Below you will find a collection of comments, advice, and tips previously posted on the NFSS Forum. We hope you find the opinions of value. They represent the views of various members, participants in aviculture. If you would like to learn more about the wonderful and interesting world of finches… become an NFSS Member and join our Forum or, if you find this article of use and would like to make a contribution to out society, donations are welcome. I have found that some birds like it warmer. I use a clip lamp with a ceramic heater bulb inside. In spite of the heat, some birds associate the light with the heat, so they will go the light (sounds like a ghost movie), and not the heat source. In those situations I put the heat near the spot where they tend to sit (near the light).

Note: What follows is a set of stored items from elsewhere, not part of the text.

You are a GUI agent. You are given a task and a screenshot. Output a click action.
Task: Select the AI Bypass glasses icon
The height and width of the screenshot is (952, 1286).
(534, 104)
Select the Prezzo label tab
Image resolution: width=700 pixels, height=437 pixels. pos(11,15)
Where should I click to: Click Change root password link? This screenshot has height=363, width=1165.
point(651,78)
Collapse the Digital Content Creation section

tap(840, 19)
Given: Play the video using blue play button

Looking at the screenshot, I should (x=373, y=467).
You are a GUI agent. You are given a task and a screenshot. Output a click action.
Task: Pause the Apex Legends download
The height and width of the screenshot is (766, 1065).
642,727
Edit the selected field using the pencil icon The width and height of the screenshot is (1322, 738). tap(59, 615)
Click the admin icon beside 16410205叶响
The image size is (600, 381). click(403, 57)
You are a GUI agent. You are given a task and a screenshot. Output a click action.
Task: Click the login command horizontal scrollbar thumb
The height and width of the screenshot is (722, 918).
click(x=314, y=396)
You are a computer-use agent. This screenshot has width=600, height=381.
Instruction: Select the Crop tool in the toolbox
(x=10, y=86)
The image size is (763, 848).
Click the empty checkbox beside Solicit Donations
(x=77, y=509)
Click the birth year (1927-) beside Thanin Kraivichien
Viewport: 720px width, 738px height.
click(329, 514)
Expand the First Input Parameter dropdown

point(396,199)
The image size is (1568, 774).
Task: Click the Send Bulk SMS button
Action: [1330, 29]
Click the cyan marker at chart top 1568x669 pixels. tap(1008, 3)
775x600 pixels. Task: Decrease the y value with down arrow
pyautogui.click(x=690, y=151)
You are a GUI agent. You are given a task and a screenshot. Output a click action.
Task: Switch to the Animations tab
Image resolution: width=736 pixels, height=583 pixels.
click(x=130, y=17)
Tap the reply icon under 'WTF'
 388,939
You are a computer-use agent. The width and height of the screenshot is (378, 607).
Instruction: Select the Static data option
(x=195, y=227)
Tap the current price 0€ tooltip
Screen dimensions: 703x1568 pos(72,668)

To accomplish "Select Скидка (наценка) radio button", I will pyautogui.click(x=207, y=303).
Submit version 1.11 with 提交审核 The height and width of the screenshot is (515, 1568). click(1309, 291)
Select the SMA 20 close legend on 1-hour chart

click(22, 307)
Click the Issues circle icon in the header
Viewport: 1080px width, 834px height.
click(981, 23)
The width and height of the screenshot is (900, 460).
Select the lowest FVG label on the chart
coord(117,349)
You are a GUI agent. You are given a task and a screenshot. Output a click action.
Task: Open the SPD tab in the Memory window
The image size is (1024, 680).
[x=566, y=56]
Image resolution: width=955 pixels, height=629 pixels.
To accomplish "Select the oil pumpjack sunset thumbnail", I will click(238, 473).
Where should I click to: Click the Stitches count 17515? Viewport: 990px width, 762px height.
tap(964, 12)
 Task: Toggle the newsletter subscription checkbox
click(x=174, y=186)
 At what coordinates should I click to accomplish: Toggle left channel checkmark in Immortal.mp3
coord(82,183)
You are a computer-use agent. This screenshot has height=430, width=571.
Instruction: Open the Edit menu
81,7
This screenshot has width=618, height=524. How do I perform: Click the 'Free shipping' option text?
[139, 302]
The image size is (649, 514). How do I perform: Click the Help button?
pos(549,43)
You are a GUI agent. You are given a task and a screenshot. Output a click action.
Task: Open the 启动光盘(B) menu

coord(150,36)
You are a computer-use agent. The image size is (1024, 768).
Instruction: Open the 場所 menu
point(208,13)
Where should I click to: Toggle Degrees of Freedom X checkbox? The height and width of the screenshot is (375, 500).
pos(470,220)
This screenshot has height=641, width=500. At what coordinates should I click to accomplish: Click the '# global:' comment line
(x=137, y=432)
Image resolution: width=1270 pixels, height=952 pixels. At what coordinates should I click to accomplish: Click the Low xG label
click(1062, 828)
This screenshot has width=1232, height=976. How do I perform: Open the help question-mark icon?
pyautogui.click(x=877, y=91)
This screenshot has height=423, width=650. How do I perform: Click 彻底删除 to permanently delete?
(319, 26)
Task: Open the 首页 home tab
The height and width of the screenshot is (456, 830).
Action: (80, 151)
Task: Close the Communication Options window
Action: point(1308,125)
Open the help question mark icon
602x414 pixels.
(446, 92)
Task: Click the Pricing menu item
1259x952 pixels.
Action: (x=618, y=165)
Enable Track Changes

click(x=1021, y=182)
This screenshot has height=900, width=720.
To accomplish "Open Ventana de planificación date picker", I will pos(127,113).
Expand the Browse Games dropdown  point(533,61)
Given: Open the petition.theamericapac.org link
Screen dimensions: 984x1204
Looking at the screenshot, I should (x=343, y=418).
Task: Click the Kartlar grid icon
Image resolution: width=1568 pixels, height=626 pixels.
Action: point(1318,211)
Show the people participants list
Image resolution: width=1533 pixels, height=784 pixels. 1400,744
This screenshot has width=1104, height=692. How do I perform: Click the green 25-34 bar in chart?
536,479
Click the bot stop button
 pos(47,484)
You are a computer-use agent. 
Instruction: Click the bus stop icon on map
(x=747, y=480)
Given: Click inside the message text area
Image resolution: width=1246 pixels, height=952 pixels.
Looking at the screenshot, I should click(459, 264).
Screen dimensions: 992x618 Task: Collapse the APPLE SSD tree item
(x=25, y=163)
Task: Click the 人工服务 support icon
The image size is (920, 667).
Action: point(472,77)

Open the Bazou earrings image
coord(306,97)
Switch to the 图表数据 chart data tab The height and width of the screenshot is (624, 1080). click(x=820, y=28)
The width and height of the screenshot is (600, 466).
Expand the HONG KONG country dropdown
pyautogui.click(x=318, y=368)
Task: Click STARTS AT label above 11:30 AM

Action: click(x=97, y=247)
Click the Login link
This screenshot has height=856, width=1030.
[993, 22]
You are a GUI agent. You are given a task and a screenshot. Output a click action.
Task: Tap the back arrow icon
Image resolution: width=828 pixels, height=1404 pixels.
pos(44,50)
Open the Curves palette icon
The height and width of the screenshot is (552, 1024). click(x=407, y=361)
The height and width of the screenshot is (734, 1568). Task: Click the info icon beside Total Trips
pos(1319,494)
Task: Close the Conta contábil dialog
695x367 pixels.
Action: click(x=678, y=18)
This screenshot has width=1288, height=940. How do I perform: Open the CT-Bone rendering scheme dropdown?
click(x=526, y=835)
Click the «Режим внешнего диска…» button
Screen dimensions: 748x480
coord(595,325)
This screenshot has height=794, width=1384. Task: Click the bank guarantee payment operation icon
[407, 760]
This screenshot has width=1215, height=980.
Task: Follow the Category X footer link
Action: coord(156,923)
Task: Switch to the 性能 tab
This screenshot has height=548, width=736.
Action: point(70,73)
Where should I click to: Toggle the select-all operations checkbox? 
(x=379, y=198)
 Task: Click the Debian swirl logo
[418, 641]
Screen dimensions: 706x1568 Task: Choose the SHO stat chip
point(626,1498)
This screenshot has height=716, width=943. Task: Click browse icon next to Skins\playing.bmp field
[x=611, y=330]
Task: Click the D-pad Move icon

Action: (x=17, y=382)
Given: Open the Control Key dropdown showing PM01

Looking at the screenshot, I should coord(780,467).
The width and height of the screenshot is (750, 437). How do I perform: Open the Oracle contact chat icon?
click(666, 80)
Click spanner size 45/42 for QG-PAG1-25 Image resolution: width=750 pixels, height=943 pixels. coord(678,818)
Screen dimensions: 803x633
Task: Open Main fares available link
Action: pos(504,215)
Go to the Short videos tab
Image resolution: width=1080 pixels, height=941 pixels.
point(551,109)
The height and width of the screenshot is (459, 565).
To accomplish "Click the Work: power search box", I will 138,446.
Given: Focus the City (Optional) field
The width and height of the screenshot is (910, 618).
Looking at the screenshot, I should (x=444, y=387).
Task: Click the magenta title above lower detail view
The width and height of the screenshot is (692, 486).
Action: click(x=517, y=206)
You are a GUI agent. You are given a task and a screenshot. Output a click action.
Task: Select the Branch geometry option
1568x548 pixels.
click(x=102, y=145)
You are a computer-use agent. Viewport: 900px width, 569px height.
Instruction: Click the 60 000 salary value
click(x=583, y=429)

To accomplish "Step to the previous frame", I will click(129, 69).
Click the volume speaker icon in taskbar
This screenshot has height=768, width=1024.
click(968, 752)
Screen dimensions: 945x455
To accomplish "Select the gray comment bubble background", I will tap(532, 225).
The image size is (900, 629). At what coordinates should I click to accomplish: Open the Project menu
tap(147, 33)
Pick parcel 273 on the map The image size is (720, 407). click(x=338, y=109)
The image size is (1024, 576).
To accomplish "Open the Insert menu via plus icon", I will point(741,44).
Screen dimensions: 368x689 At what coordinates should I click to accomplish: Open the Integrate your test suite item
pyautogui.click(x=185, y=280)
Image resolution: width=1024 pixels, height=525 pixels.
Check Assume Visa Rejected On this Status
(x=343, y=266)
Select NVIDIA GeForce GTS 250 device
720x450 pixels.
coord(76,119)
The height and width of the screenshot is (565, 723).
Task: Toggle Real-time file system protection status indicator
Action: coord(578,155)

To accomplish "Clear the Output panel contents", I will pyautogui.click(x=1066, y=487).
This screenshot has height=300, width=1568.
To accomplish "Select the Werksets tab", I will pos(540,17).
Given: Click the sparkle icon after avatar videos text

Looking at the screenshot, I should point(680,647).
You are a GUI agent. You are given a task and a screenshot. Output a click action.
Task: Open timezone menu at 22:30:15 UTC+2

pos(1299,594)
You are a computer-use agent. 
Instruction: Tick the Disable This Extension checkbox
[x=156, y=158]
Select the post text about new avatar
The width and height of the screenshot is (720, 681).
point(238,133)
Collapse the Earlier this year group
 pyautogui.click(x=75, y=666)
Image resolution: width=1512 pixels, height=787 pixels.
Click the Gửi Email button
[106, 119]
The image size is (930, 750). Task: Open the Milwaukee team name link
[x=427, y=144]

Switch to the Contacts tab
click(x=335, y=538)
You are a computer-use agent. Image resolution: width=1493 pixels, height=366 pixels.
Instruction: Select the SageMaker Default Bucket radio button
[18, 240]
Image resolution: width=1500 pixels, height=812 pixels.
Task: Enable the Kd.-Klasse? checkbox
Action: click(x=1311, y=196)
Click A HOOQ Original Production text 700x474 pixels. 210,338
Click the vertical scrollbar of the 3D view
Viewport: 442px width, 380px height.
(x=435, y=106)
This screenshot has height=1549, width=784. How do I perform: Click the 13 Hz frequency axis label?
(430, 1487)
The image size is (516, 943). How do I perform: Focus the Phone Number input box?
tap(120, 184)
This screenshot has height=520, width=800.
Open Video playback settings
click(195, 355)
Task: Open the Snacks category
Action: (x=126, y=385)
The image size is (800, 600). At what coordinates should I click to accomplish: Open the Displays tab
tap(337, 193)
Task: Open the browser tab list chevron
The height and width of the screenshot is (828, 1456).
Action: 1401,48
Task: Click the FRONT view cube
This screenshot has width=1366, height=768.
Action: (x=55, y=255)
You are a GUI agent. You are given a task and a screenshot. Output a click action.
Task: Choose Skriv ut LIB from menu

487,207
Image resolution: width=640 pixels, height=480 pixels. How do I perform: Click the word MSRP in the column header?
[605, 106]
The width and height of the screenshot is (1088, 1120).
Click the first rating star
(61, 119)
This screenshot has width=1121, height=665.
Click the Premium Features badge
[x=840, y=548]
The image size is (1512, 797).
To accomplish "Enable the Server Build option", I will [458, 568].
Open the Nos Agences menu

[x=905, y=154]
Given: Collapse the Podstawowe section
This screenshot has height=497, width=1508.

I believe if a bird is old, not quite well, breeding/laying, stressed, they recover or respond positively to heat.

I use a device used in South Africa. There they use a clay pot that covers an incandescent bulb. The wire goes thru the hole in the bottom and is then plugged in. This is put close to the ground over a clay saucer. The bulb heats up the clay pot and saucer. A sick or cold bird will get close to it to keep warm. Feed oily seeds for her to build up her system?

I can tell you that finches properly acclimated can easily handle temperatures below 55°F. It would be healthier for all your finches if you provided a lamp for heat for and individual bird and not jack the temperature in the aviary Most of my finches are kept outside 24/7 in aviaries except for a few breeder cages in my unheated garage. This morning the temperature was 35°F! I just got in from checking for dead finches. No dead or stress finches, but I could hear hungry chicks begging in the nest. I have kept Zebras, Societies, Gouldians, Stars, Javas, Spice finch, and Canaries outside. The key to keeping finches in colder temperatures is proper acclimation, protection from wind & rain, and lights to shorten the long cold winter nights when finches need to eat (calories needed) for maintaining body temperature. Forget “heaters” for outside aviaries, increasing daylight hours is more efficient.

This is why I have an incandescent bulb with a wide metal reflector hanging in the cage. one perch runs under the light just low enough that the finches can fit under the light and, a perch set right above the light for the rising heat. after bathing the perches are loaded. but, every so often I find a finch or two sitting under the light at night fluffed up. As my birds get older they do tend to spend more time under the light. But I am not ruling out some kind of background disease either, something chronic that flares up when the birds are stressed.